I'm not convinced of that.

> Why would it be important to differentiate those two?  And even more
> importantly, when a mistake is made, how do we differentiate a) the
> programmer know more than us and knew it could discard the value vs b)
> the programmer was clueless and dumbly dumped the value?

As a general rule these two cases are hard to distinguish, especially in
"terse" languages like C that historically were designed to meet the
needs of a small pool of closely collaborating practitioners of high
average competence who were often also experts in production of assembly
language programs for the only machine that the language then targeted,
the DEC PDP-11.

Much about Pascal has been derided by C partisans because Wirth
explicitly designed Pascal as a teaching language.  In my opinion (and
others', famously Kernighan's), he punted too many language features,[1]
but his attention to the needs of language learners was, I maintain, not
ill-conceived in the least.

C advocates trumpeted loudly that theirs was a language for people who
know what they were doing; many of these same advocates went on to prove
that they themselves didn't.  The ill-kept secret is that _everybody_
has moments where they don't know what they're doing.  Much more
mischief arises from attempts to conceal this fact than from designing
systems around the expectation of it.  This is why lint(1) got written
even before C became portable.  Or around the same time, anyway.[3]
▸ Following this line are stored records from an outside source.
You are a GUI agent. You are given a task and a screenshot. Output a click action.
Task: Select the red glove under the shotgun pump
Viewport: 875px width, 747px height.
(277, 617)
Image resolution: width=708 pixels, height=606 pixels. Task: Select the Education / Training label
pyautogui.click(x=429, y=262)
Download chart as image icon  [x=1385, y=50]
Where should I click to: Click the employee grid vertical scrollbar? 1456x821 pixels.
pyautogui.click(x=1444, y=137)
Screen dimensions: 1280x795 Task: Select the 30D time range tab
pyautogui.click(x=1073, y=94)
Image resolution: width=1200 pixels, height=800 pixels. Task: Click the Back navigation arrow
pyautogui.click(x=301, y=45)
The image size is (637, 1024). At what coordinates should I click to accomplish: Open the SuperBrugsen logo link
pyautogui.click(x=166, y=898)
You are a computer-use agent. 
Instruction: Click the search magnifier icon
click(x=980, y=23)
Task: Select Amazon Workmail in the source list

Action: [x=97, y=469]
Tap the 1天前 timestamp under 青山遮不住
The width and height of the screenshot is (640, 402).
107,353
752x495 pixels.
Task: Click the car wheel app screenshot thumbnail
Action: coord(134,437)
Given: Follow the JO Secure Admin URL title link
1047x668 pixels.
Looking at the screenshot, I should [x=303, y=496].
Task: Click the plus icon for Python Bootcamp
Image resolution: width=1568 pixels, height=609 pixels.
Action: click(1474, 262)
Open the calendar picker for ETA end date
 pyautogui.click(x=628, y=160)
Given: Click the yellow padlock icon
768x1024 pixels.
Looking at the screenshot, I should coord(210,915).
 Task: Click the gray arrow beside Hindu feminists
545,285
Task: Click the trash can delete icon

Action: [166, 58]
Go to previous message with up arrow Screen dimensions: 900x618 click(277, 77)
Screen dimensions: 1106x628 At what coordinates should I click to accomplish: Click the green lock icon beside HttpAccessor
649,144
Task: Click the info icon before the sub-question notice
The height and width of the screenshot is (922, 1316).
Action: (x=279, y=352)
> > Languages like Pascal and Ada distinguish "procedures" (which affect
> > the state of the system only via "side effects") from "functions"
> > that might be "pure", but even if not, generally communicate
> > information back to their callers via return values.
> 
> We have something close in C: __attribute__((__unsequenced__)).

Not looking it up...but reasoning from my crude understanding of C's
definition of a "sequence point", which involves the semantics of memory
ordering, in which there are (only?) two major approaches, total-store
ordering (TSO) and acquire-release semantics, I think I can see how one
can apply "unsequencedness" to a "pure function".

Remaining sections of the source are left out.